§ EXERCISE GOAL
Filter the entries for the string "will". Copy each line that has it.
[[ DATASET open ]]
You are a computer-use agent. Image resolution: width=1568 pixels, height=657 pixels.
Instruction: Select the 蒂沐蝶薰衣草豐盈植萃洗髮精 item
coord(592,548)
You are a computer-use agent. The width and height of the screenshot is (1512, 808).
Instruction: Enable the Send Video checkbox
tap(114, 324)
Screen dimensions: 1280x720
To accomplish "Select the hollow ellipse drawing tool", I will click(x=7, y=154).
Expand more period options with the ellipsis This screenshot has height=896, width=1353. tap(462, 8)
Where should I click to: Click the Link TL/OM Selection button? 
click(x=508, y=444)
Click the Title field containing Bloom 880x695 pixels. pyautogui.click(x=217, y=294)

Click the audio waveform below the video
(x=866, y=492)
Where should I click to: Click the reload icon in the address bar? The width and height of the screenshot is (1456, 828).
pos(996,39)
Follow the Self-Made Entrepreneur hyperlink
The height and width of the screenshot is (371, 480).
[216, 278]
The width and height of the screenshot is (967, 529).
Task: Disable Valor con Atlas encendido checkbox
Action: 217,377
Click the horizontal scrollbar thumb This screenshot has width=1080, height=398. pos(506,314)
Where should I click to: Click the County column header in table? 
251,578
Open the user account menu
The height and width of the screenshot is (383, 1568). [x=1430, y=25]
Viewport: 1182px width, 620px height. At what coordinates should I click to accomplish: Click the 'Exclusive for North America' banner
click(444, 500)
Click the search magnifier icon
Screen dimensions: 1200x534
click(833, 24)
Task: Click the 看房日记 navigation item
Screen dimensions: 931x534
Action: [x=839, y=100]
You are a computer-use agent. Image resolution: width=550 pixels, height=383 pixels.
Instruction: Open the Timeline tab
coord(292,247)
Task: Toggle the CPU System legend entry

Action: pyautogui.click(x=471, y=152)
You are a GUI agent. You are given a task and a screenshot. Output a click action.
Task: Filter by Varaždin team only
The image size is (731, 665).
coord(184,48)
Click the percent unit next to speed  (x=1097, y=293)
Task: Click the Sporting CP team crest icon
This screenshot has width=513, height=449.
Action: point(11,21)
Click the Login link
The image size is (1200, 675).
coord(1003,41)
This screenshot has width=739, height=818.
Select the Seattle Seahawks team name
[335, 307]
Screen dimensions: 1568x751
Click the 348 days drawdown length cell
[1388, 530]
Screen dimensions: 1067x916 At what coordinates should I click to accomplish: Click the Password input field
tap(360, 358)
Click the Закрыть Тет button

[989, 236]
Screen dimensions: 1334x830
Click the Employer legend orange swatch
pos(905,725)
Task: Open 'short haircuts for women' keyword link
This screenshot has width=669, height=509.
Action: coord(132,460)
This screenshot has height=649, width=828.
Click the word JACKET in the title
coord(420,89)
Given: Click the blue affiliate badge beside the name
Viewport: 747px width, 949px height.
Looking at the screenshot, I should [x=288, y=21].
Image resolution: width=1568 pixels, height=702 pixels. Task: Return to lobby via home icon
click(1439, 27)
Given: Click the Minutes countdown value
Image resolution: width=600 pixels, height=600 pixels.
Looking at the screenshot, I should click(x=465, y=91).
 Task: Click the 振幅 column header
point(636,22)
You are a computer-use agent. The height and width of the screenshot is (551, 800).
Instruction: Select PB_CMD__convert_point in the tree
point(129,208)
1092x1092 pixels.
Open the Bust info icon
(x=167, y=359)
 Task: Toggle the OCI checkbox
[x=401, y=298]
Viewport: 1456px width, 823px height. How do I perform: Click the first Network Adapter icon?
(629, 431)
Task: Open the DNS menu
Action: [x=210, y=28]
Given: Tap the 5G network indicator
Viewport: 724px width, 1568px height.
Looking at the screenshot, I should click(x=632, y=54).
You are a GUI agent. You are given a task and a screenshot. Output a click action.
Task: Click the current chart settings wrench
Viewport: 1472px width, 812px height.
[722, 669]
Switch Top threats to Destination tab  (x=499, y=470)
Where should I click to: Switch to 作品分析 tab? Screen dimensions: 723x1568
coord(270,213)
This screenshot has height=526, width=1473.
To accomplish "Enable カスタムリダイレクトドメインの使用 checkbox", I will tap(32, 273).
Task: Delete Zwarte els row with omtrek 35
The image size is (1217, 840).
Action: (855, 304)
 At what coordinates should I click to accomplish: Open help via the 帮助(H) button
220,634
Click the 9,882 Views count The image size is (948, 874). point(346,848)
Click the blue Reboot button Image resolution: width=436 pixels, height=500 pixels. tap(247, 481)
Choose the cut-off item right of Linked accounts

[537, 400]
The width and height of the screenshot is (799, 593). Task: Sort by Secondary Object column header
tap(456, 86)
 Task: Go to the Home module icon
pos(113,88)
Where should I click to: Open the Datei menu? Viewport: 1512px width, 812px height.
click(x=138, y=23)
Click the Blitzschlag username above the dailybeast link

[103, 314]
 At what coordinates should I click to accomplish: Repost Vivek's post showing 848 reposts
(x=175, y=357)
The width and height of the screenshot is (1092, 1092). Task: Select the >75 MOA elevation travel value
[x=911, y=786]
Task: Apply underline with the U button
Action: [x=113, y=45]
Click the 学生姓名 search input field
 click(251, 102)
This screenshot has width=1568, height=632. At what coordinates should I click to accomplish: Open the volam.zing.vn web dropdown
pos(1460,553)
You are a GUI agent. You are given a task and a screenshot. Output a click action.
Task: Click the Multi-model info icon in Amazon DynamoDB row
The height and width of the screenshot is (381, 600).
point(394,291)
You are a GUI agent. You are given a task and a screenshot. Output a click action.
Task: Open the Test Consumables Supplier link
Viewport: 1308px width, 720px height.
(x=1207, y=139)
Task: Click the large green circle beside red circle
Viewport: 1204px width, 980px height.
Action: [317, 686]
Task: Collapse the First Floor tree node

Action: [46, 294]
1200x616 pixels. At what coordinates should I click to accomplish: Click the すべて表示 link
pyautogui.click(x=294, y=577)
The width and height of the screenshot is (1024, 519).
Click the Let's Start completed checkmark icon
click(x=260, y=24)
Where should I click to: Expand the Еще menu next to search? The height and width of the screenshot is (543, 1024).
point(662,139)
[[ DATASET closed ]]
§ RESULT OF THIS EXERCISE
To accomplish "Select the hollow ellipse drawing tool", I will click(x=7, y=154).
To accomplish "Enable カスタムリダイレクトドメインの使用 checkbox", I will tap(32, 273).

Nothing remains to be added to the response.